A standout of the program was Ravel’s Sonata No. 2 (G Major), composed in 1927. The piano sound had a bell-like clarity and the violin line soared. Here the musical lines blend and diverge in a fascinating meander. In the first movement allegretto the two instruments created their own eccentric harmonies, parting and meeting again. The movement with blues character, with its sensual slides and jazzy pizzicato, was spellbinding, and midway through the stirring perpetuum mobile finale Ms. Kim’s playing was joyous and her joy was palpably shared with the Church’s audience.

The last two selections, a Wieniawski D Major Polonaise and Ysäye’s Caprice d’Apres l’Etude en Forme de Valse de Concert (St. Saëns), were pure, exuberant showpieces. The duo captured the panache and yearning of the Polonaise, and the Ysäye was a fascinating journey into the astonishing capabilities of the virtuoso violinist.
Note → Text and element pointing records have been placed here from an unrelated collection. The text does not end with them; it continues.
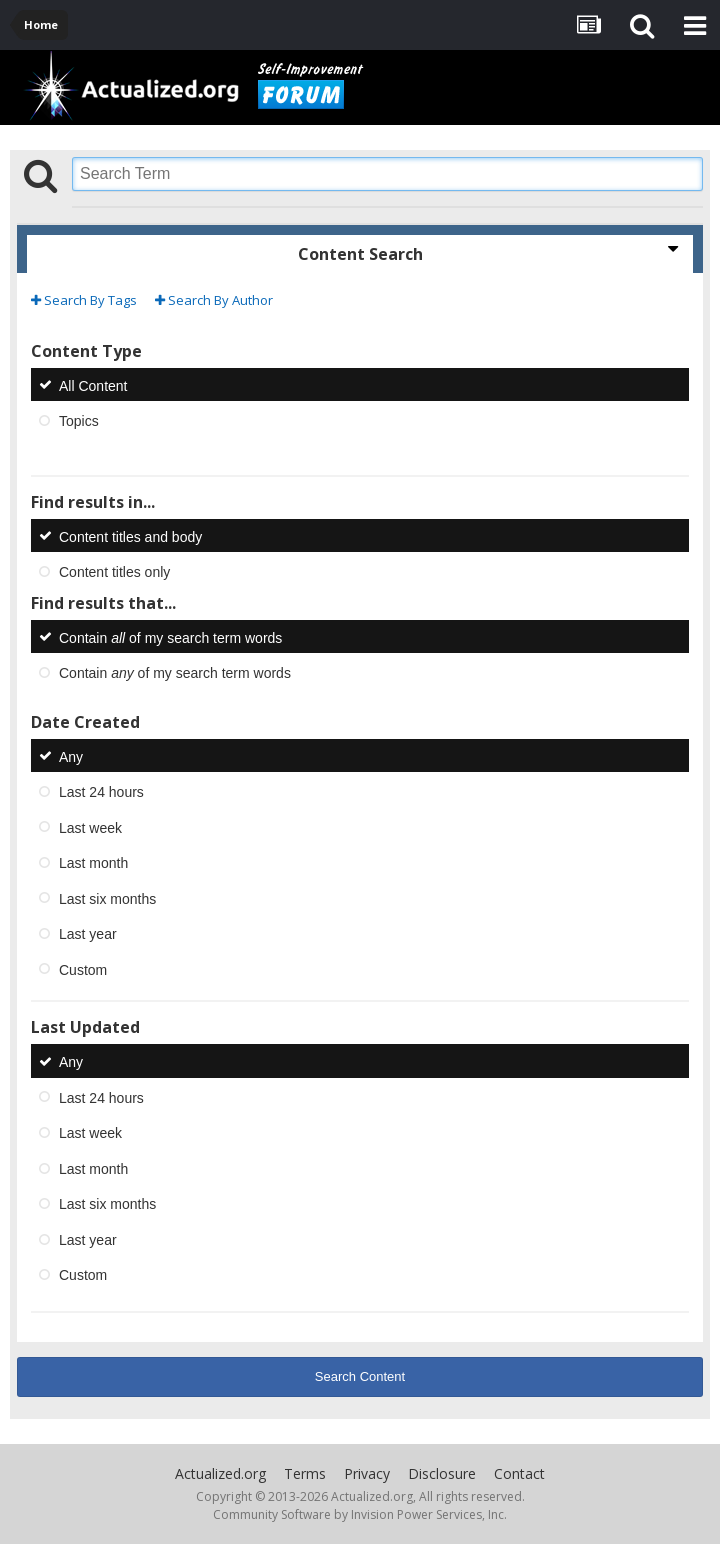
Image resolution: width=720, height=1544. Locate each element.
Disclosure (442, 1473)
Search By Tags (84, 300)
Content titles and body (130, 536)
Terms (305, 1473)
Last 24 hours (101, 792)
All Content (93, 385)
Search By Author (214, 300)
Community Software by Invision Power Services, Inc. (360, 1514)
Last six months (107, 898)
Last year (88, 934)
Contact (519, 1473)
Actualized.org (220, 1473)
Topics (79, 421)
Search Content (360, 1376)
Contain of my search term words (170, 637)
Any (71, 756)
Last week (90, 827)
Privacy (367, 1473)
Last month (93, 863)
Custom (83, 969)
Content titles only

Ms. Kim bowed and plucked through each surprise, relishing each joke, and glided through the tour-de-force acrobatics of the transcribed study as though they came freshly from her imagination.

It was a generous program and the audience responded with two standing ovations. Clearly touched, Ms. Kim and Mr. Petersen offered two encores - Ponce’s “Estrellita,” arranged by Heifitz, and Kreisler’s “Schoen Rosemarin.” With their transparent and lilting lines, both encores were effervescent and an audience delight.